The advance of female equality and emancipation knows no bounds – and not always in a good way.
We have all experienced the phenomenon of enjoying too much of a good thing. For example, if you were an ice cream fan and suddenly got locked in an ice cream shop overnight, within two or three hours you’d have become pretty disinterested in eating more of the stuff.
These days, it seems to me that women are so interested in exploring their sexuality and being liberated that they spend the majority of their waking hours thinking of practically nothing but sex. Never mind the fact that it’s also constantly being pushed at both genders in advertising campaigns, movies, television programmes and every glossy magazine in the newsagents.
Only this morning (Friday 11th July) there is a brand new article by Caroline Kent about the benefits of one night stands on the website of Daily Telegraph – see here – DAILY TELEGRAPH
As I sat at the breakfast table first thing this morning in my pajamas, slippers and hearing aid, listening to Radio Five Live whilst tapping the head of my boiled egg, my Marmite ‘soldiers’ of buttered toast ready and waiting, I came to a far-reaching conclusion that I probably should have reached at least five years ago.

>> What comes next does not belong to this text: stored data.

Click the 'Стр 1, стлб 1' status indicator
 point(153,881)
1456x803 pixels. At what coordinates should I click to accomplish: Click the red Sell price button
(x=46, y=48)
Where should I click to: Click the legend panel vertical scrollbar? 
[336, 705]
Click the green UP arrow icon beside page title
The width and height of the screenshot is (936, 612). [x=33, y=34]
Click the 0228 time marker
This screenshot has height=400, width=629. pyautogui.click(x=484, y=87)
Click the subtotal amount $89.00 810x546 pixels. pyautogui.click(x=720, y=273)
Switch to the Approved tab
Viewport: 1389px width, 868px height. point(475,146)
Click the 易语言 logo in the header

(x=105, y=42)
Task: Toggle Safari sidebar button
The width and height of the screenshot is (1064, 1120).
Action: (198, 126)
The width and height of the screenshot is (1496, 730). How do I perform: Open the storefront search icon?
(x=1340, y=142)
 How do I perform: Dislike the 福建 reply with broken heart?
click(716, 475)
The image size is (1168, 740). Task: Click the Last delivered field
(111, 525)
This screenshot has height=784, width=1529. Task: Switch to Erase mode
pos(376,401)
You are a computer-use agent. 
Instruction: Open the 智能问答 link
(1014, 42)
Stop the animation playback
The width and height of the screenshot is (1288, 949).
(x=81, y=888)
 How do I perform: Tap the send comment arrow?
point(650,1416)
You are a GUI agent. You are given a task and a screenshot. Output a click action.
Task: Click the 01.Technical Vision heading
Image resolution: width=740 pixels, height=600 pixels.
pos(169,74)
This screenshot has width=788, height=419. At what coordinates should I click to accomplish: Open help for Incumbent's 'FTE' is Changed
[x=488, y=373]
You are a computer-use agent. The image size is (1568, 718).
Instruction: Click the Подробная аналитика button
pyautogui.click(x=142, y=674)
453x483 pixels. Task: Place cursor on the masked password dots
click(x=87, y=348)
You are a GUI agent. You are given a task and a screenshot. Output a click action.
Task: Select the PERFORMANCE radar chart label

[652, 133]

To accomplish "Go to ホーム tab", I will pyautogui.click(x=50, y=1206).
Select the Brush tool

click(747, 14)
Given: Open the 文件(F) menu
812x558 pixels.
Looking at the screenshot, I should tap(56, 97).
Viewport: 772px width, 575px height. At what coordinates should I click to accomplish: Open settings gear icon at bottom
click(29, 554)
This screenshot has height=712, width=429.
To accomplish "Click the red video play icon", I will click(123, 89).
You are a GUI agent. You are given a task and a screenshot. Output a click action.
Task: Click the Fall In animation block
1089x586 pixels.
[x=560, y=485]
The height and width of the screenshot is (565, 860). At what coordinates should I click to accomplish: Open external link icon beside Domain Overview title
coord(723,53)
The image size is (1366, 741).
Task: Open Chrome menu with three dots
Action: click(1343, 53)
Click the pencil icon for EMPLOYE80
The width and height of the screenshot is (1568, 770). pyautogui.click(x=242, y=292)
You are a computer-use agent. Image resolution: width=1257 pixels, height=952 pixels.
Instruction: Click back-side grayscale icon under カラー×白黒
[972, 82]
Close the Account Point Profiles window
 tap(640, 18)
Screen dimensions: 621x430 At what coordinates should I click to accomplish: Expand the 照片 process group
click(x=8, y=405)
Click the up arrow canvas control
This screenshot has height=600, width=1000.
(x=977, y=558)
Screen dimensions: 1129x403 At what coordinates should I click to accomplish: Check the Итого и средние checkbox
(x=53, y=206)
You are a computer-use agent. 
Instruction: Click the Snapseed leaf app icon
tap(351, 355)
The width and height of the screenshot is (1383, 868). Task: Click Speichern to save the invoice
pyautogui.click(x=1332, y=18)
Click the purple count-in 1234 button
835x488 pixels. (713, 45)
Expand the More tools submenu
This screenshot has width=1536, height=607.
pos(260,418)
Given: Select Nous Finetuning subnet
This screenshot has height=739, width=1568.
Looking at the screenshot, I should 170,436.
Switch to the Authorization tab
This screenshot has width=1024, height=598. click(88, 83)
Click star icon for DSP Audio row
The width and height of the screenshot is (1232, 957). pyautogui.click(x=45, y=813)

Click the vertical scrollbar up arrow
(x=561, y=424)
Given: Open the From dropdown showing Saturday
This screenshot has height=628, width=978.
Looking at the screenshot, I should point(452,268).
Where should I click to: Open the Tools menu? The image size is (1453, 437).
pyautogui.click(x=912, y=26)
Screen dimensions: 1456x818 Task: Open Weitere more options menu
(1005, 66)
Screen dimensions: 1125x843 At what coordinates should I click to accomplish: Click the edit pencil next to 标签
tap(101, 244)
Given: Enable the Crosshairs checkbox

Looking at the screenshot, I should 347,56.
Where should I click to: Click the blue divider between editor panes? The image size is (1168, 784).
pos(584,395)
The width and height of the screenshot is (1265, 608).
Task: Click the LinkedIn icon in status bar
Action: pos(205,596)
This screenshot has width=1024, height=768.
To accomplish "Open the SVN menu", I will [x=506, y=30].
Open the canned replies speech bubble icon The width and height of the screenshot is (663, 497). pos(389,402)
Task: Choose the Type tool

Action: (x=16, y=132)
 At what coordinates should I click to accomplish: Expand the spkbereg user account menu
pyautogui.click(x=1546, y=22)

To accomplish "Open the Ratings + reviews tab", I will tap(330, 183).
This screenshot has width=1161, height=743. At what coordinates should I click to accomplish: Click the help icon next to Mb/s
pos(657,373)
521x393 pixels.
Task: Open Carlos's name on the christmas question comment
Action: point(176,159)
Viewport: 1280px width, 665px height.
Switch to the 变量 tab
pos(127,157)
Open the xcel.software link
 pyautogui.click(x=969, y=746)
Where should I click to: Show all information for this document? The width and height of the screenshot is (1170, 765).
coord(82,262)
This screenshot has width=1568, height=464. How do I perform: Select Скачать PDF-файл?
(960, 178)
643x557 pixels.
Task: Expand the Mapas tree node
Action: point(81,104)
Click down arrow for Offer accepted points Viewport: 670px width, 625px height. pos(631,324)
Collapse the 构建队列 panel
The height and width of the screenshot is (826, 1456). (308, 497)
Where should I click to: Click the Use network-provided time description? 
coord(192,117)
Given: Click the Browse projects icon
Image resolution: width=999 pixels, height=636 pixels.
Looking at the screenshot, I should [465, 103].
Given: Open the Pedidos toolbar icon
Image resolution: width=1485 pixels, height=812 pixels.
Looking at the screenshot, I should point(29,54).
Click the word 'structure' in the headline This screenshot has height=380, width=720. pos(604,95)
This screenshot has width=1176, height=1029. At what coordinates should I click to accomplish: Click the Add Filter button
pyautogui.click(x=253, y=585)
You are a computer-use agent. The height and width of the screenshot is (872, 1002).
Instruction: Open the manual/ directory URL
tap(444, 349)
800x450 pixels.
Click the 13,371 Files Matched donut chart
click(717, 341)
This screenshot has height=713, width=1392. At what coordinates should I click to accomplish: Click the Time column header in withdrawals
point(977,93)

I have decided to retire from having sex with women.
The trouble with the modern world is that, if by chance you should ever meet a new lady and get on okay – viz. to the extent that you invite them to have a spot of lunch with you in order to continue the conversation – almost inevitably you’ll end up having to deal with the fact that she’s bound to want to have sex as well.
What is so outrageous about the concept that, if a man invites a lady to lunch in order to continue their previous conversation, he only wants to enjoy his time at the trough over an extended chat?
As opposed, I mean, to finding himself hauled off afterwards to a foreign bed afterwards so that she can have her wicked way with him?